START Material to process

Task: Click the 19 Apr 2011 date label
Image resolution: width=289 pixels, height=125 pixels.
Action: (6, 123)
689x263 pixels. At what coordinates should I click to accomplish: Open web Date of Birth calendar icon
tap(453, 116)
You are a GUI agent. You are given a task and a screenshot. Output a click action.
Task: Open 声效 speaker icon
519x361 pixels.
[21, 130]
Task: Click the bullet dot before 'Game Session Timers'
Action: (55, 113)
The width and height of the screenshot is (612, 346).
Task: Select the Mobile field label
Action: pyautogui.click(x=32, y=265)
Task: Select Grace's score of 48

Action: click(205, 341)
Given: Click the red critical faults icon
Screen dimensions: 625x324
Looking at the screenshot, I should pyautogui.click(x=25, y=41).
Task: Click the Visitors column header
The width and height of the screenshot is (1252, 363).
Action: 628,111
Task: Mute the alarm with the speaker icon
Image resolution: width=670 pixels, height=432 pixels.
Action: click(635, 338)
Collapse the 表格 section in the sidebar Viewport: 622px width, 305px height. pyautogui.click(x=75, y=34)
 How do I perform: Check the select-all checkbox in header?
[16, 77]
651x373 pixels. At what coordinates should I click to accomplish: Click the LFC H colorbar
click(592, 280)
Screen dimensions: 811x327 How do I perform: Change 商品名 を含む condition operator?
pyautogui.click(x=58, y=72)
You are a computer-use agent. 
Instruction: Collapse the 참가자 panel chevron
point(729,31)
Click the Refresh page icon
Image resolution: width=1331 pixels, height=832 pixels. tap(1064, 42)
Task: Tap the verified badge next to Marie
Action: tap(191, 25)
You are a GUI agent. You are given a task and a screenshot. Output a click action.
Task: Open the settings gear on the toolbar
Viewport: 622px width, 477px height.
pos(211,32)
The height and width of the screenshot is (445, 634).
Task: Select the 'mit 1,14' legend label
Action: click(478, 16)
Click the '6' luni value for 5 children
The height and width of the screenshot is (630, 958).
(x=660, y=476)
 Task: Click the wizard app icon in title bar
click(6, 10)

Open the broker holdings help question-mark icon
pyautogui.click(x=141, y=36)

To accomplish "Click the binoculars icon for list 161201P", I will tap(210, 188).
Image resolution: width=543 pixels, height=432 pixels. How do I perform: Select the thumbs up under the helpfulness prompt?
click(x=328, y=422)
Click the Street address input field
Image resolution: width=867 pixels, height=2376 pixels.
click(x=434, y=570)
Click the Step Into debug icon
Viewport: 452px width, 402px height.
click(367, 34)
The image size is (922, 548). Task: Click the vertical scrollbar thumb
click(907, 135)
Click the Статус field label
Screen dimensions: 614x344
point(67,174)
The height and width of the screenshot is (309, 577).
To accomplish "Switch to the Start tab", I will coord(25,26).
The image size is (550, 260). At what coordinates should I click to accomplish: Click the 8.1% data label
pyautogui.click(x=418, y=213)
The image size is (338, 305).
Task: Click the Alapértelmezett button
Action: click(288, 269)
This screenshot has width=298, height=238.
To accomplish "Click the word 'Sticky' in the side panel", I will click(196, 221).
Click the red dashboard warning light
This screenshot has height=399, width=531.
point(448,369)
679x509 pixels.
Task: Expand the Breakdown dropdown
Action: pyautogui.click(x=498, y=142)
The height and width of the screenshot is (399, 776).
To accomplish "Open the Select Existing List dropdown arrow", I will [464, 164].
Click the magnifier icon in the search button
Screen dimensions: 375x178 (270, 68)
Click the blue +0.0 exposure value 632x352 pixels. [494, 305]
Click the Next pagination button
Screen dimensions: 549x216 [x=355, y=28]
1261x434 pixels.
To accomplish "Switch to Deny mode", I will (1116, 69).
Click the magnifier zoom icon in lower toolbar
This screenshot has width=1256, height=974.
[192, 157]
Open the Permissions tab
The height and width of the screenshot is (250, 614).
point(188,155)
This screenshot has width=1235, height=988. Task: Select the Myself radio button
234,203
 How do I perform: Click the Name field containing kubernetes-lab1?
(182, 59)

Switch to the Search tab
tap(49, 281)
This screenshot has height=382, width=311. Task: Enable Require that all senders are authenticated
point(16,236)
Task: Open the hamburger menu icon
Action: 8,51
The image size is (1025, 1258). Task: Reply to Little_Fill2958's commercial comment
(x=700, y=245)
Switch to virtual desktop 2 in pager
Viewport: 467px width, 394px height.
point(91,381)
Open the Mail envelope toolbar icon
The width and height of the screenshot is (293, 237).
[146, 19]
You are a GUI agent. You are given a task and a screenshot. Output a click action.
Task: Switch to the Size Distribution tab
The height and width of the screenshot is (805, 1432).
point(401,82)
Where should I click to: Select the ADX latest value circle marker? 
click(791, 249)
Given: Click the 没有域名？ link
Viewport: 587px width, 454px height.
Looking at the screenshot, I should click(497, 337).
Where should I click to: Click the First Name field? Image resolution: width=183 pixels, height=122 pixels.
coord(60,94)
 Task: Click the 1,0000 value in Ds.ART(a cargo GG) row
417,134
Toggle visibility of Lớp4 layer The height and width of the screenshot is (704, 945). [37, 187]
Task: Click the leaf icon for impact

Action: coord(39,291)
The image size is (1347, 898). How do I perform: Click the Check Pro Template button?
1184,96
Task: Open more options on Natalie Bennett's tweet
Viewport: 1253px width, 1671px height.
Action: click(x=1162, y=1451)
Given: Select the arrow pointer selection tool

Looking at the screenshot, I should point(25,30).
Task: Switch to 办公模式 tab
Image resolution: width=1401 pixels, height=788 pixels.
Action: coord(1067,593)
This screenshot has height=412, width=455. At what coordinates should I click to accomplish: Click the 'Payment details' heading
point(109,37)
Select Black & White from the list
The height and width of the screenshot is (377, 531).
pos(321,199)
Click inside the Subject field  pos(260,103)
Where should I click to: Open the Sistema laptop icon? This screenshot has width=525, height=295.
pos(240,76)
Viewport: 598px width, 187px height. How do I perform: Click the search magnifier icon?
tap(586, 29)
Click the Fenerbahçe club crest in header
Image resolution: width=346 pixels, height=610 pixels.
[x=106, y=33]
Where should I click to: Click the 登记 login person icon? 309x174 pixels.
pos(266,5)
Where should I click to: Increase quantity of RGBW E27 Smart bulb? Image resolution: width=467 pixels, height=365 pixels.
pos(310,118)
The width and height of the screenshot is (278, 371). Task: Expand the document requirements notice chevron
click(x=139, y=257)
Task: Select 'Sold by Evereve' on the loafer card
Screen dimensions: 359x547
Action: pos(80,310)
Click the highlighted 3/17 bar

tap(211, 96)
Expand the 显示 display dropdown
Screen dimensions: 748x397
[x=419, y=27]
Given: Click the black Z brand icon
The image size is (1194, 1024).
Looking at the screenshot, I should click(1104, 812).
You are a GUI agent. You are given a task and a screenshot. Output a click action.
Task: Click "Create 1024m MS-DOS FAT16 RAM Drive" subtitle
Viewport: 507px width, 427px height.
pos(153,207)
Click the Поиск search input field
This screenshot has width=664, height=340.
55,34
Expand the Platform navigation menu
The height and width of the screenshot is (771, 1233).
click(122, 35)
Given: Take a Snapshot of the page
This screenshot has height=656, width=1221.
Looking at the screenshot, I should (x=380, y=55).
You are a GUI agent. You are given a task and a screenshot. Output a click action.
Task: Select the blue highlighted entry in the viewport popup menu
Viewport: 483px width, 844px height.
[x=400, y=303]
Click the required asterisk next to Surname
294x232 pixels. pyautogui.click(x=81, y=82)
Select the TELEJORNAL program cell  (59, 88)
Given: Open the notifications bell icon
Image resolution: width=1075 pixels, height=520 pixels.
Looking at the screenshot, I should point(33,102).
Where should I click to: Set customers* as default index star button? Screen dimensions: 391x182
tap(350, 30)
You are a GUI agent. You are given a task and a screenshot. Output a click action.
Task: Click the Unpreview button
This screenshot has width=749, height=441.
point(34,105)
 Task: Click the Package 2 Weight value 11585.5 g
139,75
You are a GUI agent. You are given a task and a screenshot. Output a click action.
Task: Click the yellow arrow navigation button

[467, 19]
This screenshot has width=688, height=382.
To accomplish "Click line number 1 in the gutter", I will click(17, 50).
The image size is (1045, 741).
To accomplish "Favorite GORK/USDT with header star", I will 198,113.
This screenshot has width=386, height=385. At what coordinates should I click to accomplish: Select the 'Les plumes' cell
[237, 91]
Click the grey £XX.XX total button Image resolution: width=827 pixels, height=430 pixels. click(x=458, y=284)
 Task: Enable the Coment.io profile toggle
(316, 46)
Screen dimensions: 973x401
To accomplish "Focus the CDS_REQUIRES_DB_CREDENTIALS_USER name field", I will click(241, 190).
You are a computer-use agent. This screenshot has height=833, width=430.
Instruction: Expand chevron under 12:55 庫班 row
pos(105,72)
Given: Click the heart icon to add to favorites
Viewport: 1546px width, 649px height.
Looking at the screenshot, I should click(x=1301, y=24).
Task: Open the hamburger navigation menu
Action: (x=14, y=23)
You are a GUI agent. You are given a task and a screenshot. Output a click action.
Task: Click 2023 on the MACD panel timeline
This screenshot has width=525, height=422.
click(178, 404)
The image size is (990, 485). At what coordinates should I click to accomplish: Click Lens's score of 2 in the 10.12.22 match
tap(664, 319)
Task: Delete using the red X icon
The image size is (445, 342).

END Material to process

→ Try it:
Using the entries above, copy out all lines that contain the string "computer".

→ Task solution:
You are a computer-use agent. 
You are a computer-use agent. This screenshot has height=833, width=430.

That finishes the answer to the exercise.